One question in Part C inquires about the floor condition in the house, and the options included a “non-slippery floor” and a “slippery floor”. However, 1,424 of the elderly participants (39.2%) responded with “without a floor”, indicating that their house floor was either earth or cement. Since the proportion selecting this option was high, we kept this as an additional optional answer.

Statistical analyses

All data were independently entered by two investigators using EpiData 3.1. The statistical analyses were performed using SPSS version 21.0. The descriptive analyses were performed using the means (M) and standard deviations (M ± SD). The comparisons were performed using a two-tailed student’s t-test or single factor variance analysis (ANOVA) for the continuous variables. In all analyses, differences at P < 0.05 were considered statistically significant.

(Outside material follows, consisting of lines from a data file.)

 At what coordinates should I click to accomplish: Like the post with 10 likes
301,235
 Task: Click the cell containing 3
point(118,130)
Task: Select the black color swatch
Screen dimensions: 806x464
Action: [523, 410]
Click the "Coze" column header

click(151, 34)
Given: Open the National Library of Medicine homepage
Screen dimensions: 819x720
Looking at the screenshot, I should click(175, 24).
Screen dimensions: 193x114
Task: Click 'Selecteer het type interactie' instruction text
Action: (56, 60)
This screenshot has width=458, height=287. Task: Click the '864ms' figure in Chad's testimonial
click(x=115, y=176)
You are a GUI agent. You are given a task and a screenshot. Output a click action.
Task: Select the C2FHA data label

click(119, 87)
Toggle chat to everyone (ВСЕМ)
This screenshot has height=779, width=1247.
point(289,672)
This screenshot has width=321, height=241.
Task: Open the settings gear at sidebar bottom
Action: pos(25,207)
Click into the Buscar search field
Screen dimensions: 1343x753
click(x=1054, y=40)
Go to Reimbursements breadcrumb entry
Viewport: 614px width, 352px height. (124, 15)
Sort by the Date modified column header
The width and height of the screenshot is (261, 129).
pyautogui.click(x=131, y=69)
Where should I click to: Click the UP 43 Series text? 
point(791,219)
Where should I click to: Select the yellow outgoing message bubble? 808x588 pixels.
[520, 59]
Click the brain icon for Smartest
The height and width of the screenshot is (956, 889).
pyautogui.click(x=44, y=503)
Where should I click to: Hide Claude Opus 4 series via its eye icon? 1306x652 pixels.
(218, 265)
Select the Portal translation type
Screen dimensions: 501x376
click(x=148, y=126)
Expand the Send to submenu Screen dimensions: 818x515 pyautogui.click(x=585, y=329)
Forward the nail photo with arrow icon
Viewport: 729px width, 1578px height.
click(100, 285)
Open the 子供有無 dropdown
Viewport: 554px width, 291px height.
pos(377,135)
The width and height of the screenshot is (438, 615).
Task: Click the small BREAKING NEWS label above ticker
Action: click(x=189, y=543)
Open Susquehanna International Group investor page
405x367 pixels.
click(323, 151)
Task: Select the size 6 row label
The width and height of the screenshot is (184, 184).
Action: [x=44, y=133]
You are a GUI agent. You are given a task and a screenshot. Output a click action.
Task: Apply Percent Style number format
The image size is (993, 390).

We first described the prevalence and proportion of injuries among the participants based on the injury and then compared the prevalence among groups defined by gender and age. We used the Chi-square test to determine the association between the injury status and the social demographic characteristics, chronic disease conditions, lifestyle, living environment, mental health, and ADL. Finally, a logistic regression model was performed to assess the injury risk. Ten variables were entered to study the injury patterns using a multivariate logistic regression analysis. The unintentional injuries were closely related to chronic disease, mental health and residence environment.

Ethical considerations

The study protocol was approved by the Ethics Committee of the Tongji Medical College, Huazhong University of Science & Technology. The study was performed in accordance with the Helsinki Declaration. A letter was presented to the participants or guardian(s) explaining the aims, study procedures, and data confidentiality assurance. All participants or guardians provided a written informed consent letter before the survey was conducted.

Limitations of the study

  1. 1.

    A certain degree of selection bias may exist because rural elderly participants from only one county were considered in the sampling. In a subsequent survey, more sampling points should be obtained within a province.

  2. 2.

    This study used a cross-sectional survey, and no interventions or follow-up analyses were performed.